My kid is sexting, now what?

By March 15, 2016
My kid is sexting, now what?

My kid is sexting, now what?

Your kids are using their phones for more than just sending text messages with thousands of emojis. Many kids are using their phones to sext and unfortunately many popular apps make that easier.

Sexting is when your child is sending a sexually explicit photograph, video or message via their cell phone.

Scary facts about sexting

  • Many sext because they feel pressured
  • Over half of those who have received a sext, shared it with someone
  • Boys are more likely to send sexually suggestive messages, where girls are more likely to send semi-nude or nude photos
  • Teens aren’t just sending semi-nude or nudes to people they know. Many have sent them to someone they’ve never met
  • Most sexting takes place between boyfriend/girlfriend

The most scary fact of all. Sending or receiving sexually suggestive texts, videos or images under the age of 18 is considered child pornography and can result in criminal charges. If you do find any sort of nude images or sexually suggestive message on your child’s phone, take these steps immediately.

  • Take possession of the device
  • Report images to law enforcement
  • Do not communicate or engage with anyone on the device
  • Work with authorities on how to proceed.

For more information on what to do, read 5 things parens should do if they find nude images on their child’s devices

How are children using popular apps to send inappropriate image

Snapchat

Using this app, your child can share messages, images, and videos to other users. These images are then viewable for 10 seconds. Teens especially love this app because they believe that once the image disappears it’s gone for more. Not the case. The person on the receiving end can either screen capture the image or use a capturing app to keep the message forever. Because the messages disappear, it’s hard for parents to monitor what they’re children are sending/seeing.

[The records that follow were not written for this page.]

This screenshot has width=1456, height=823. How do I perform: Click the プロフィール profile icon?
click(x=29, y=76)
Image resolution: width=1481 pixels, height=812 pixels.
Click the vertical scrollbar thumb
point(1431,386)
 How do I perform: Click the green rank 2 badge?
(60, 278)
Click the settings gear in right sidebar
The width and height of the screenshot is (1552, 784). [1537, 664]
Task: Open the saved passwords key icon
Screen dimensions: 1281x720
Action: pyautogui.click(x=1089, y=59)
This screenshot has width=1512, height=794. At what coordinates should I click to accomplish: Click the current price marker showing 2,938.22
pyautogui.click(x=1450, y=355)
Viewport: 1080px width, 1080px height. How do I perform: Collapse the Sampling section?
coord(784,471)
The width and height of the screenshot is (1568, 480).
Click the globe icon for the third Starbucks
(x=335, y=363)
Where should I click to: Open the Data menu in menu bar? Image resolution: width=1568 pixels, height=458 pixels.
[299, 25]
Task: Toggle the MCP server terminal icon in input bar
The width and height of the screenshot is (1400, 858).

Read: What is Snapchat? An app review for parents

Fling

While Snapchat has your children sending messages to those they know, Fling is the complete opposite. Using Fling your child sends a message to 50 random people around the world. Because the content on Fling is random, it increases the chance of your child receiving inappropriate images. Once a fling is has been sent, anyone receiving a message can then interact with the person who has sent the fling and that often leads to requests for inappropriate images (even if your child hasn’t sent any). Flings are deleted after 24 hours, so it can be hard for parents to monitor.

Kik

Kik is a very scary app. If it is on your children’s phone or devices, delete immediately! Kik is known for child exploitation with child predators targeting children—often getting children to send nudes or semi-nudes. A huge child porn community is active on the site and this child porn is shared freely because of very poor security and authentication.

Periscope

With Periscope your children can watch/create live broadcasts called “scopes.” While most are using scopes to share news and events, many are using Periscope to stream sexual videos. Scopes don’t run into the same time restraints as other apps. During these live broadcasts people are able to interact in real-life. These scopes are kept for 24 hours. Your child can also be filmed without their knowledge or permission.